# amino acid tabs



## Bonesaw (Jun 5, 2011)

Just wondering what your take on them is?  I just ordered some universal amino 2700.  I've never heard a bad word about universal and my old man was always telling to take amino pills over whey.  I guess it says to take 3 before meals and pre and post workout so thats what I'll do.  I figured these would be a good way to get some more aminos into my diet.


----------



## fraseram (Jun 7, 2011)

I do amino fast charge after my morn cardio


----------



## juggernaut (Jun 7, 2011)

bonesaw, what are you immediate goals at the moment?


----------



## SuperLift (Jun 7, 2011)

They are good to take, but you won't be Getting near the amount of protein as you would with powder whey. 2-3g to 25g. Which also results in less overall calories.


----------



## Chubby (Jun 7, 2011)

I used to take Aminobolic from Ultimate Nutrition. The pills were so big that they almost looked like horse pill. I think they stoped making those now.


----------



## Bonesaw (Jun 7, 2011)

juggernaut said:


> bonesaw, what are you immediate goals at the moment?
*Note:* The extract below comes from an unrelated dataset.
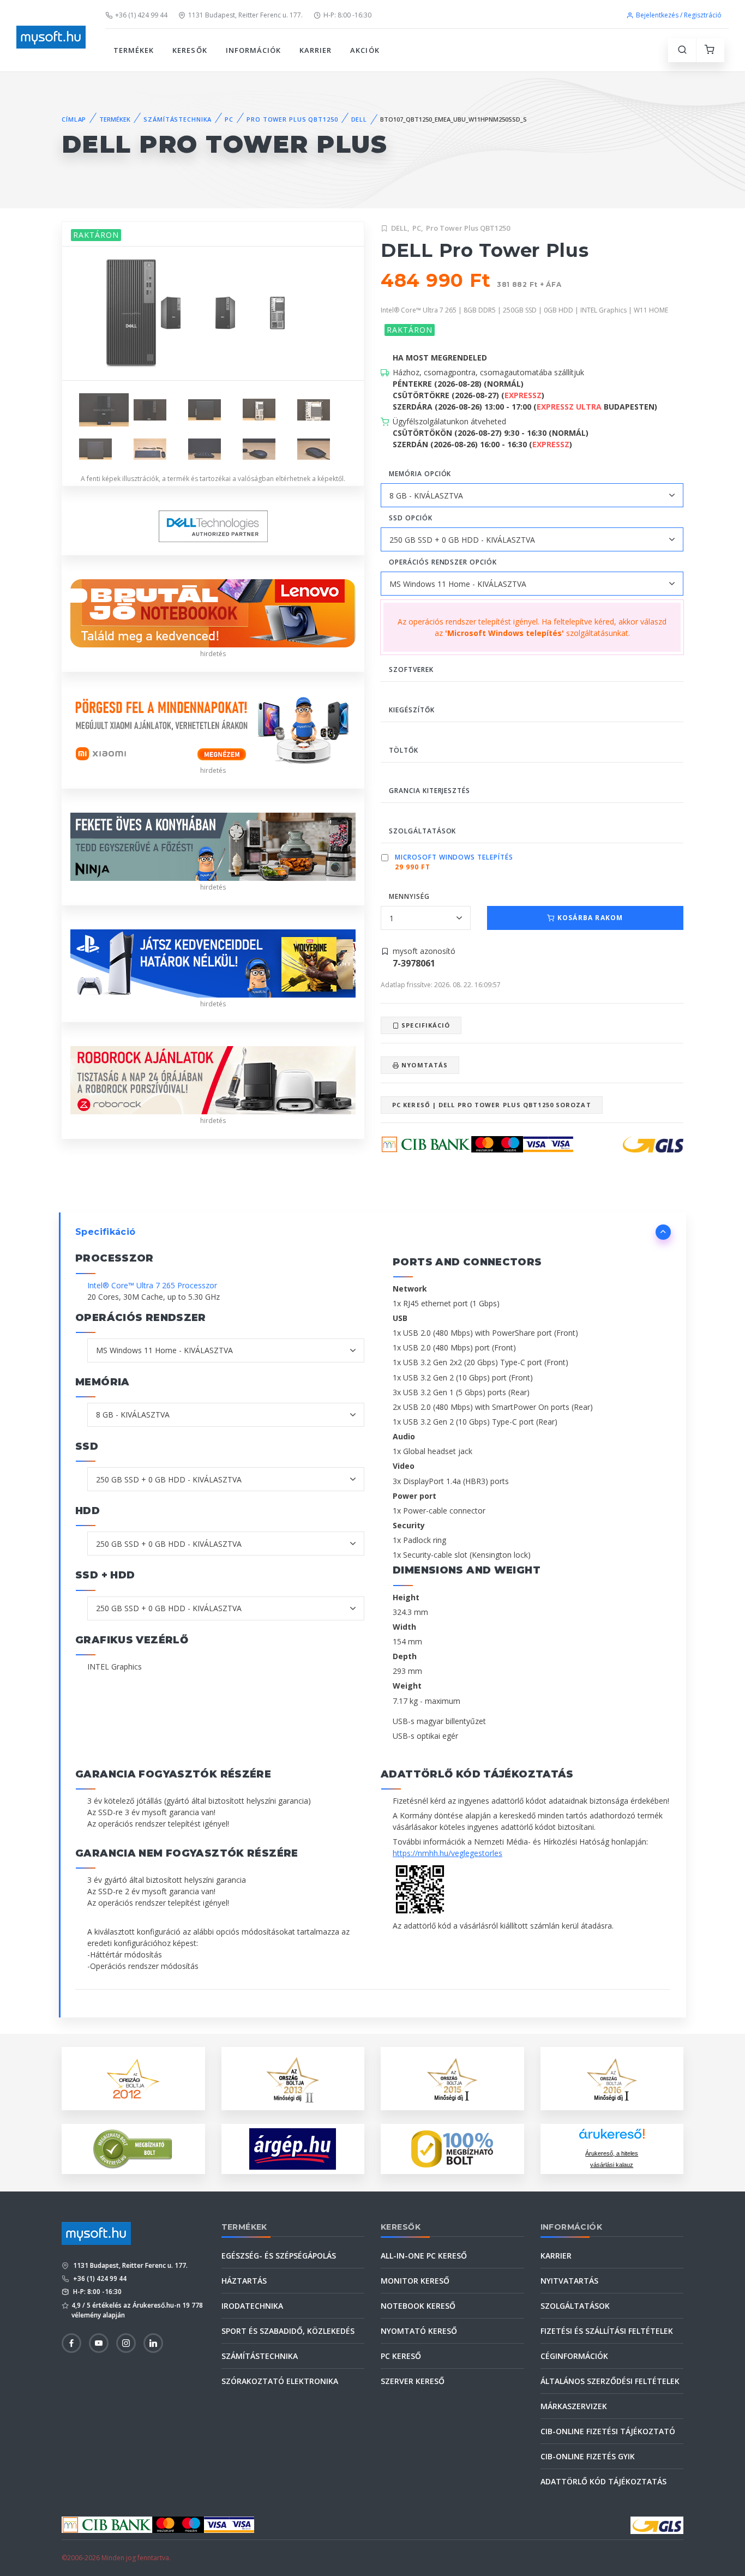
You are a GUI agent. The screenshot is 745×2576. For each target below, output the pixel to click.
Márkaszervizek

short term goal in the next few months 170lb with the continued strength increases I've gotten used to.  Long term somewhere around 190lb.
Just trying anything out that I think will help me get there.
Oh and I'm not substituting these for anything their getting added to the daily grind.


----------



## doctorcarta (Jun 7, 2011)

power is more cost-effective.


----------



## minimal (Jun 7, 2011)

waste of money.. plenty of amino acids in whey powder alone


----------



## Bonesaw (Jun 7, 2011)

their not that much money and I dont drink a whey shake with every meal.


----------



## minimal (Jun 7, 2011)

As long as you're getting your daily protein goal, it doesn't matter whether it's shakes or food.

Protein = amino acids.


----------



## Bonesaw (Jun 7, 2011)

some days I need a little help getting as much protein as I should.  I figured these couldn't hurt.


----------



## minimal (Jun 7, 2011)

a scoop of protein will be better than amino tabs, if you're looking to add protein to your diet


----------



## Author L. Rea (Jun 7, 2011)

minimal said:


> a scoop of protein will be better than amino tabs, if you're looking to add protein to your diet


 
Hey Bro, curious as to what it is that makes you believe that? As a whole, general fully hydrolized cows protein (amino acids) is a waste, just curious bout your reasoning and the related science. 

Thanks!


----------



## minimal (Jun 7, 2011)

Author L. Rea said:


> Hey Bro, curious as to what it is that makes you believe that? As a whole, general fully hydrolized cows protein (amino acids) is a waste, just curious bout your reasoning and the related science.
> 
> Thanks!



Simply put, our body has an excellent nutrition partitioning capacity.  

As long as you're eating adequate amount of dietary protein, there is abundance of amino acids in our body all through out the day and our body will utilize them as needed.

Swallowing few grams of amino acid tablets won't make a difference when you're ingesting an amount of protein that far exceeds that quantity.


----------



## Good Grip (Jun 7, 2011)

Ive been using amino acids ( many different kinds ) products for years and I always notice a difference when taking them. Pop them before your meal and after a meal. Taking them before a meal imo increases protein synthesis and taking an eaa product after make sure to bolster the amino acid profile of your meal, making it a more complete protein ( especially if eating something like quinoa ).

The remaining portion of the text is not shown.